Abstract Body: Introduction
The heart is a metabolically intense organ, utilizing oxidative phosphorylation for ATP in adults. When injured, a metabolic shift occurs to rely on inefficient glycolytic ATP, further propagating heart dysfunction and contributing to fibrosis. The very young heart equivalently utilizes glycolytic ATP, but also uniquely possess an ability to repair after injury. We sought to determine how changes to mitochondrial oxidative phosphorylation can be linked to organ repair in the young pediatric heart, and poor heart function and fibrosis in the adult, and determine if mitochondrial signaling and tissue repair could be transferred from the pediatric heart to the damaged adult organ.

Methods
We collected 100 cardiac tissue samples from children undergoing open heart surgery, with isolation of cardiac progenitor cells from each explant. In culture, total secreted biomolecules of the stem cells (secretome) were collected. Matured stem cell-derived cardiomyocyte (iPSC-CM) tissues were placed under hypoxia (1% oxygen) and treated with each patient’s secretome with metabolic and functional analysis. Secretome composition was determined using mass spectrometry. Sprague-Dawley rats underwent LAD ligation with peri-infarct secretome injection. Cardiac function was analysed using echocardiography.

Results
Secretome treatment improved tissue contractility, mitochondrial mass and polarization, basal and maximal respiration, and ATP/ADP ratio (all p < 0.01).
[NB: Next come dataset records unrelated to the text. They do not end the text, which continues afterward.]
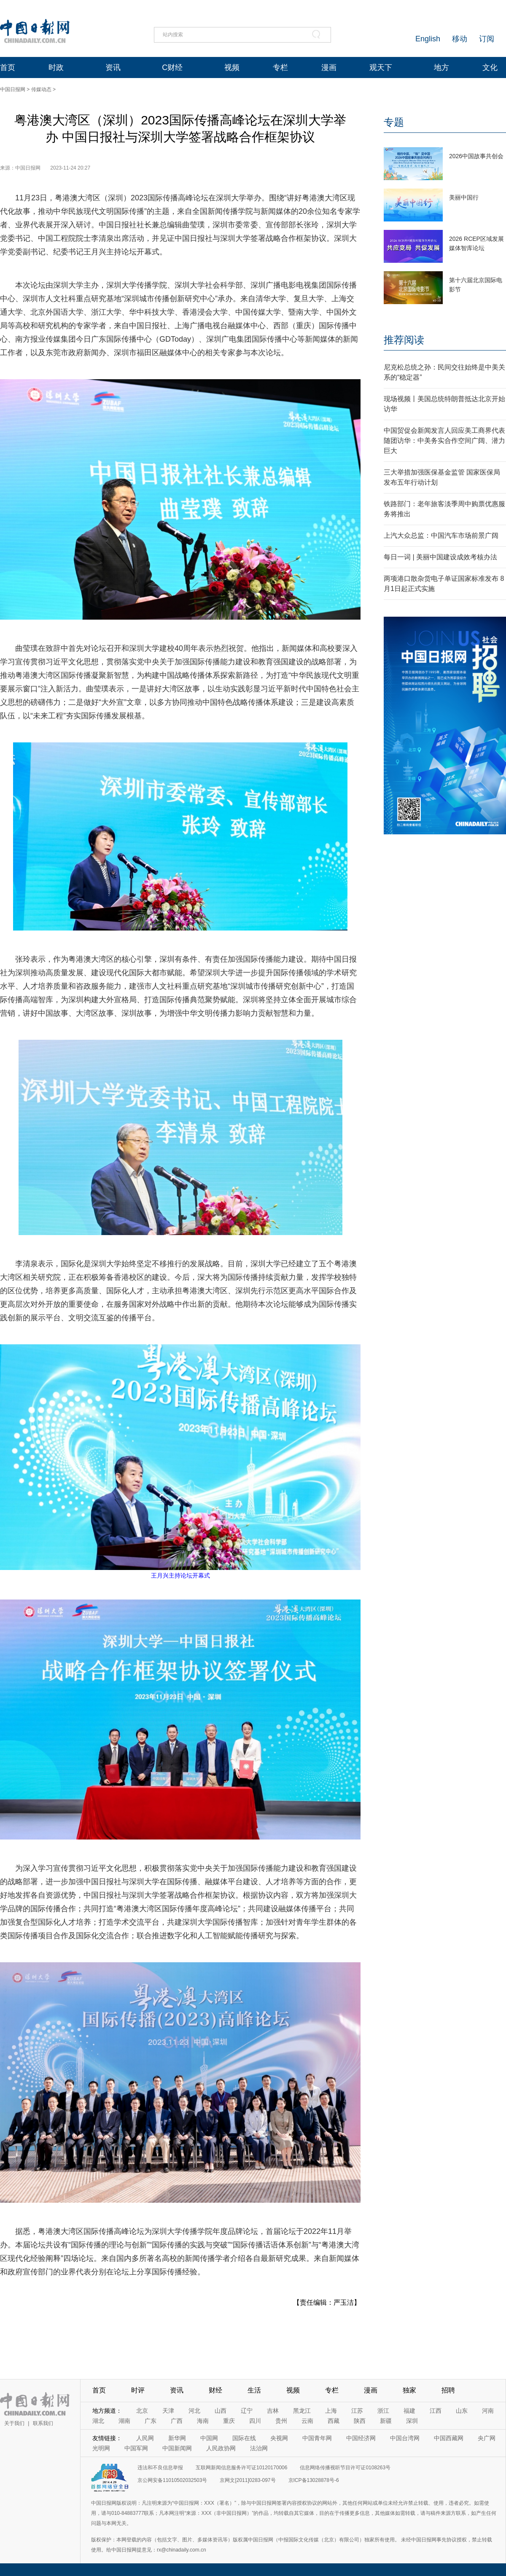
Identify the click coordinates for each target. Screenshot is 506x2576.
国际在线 (244, 2438)
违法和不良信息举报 (160, 2468)
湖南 (124, 2420)
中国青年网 (317, 2438)
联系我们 (43, 2423)
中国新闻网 (177, 2448)
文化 (490, 67)
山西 (220, 2410)
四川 (255, 2420)
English (427, 39)
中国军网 (136, 2448)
Mitochondria from treated cells were less fragmented (EM imaging), with a decreased pDRP1/DRP1 ratio (p < 0.05). Shot-gun mass spectrometry found over 400 over-represented proteins, with metabolic regulation seen as a hub of the identified proteins. Of the metabolic proteins, enolase-1 (ENO1) was significantly in over abundance. To validate ENO1, we generated a Lenti virus construct and over-expressed the protein in iPSC-CMs under hypoxic conditions. We found ENO1 improved tissue contractility, mitochondrial polarization, basal and maximal respiration (all p < 0.05). Recominant ENO1 encapsulated into lipid nanoparticles (LNP) showed similar improved iPSC-CM contractile function and mitochondrial polarization and structure.

Conclusion
We have shown how metabolic regulators from the pediatric heart can provide a transferable benefit to injured cardiomyocytes. Future studies will deliver loaded LNPs into the hearts of porcine models with ischemic cardiac injury, towards a novel metabolic therapy for heart failure.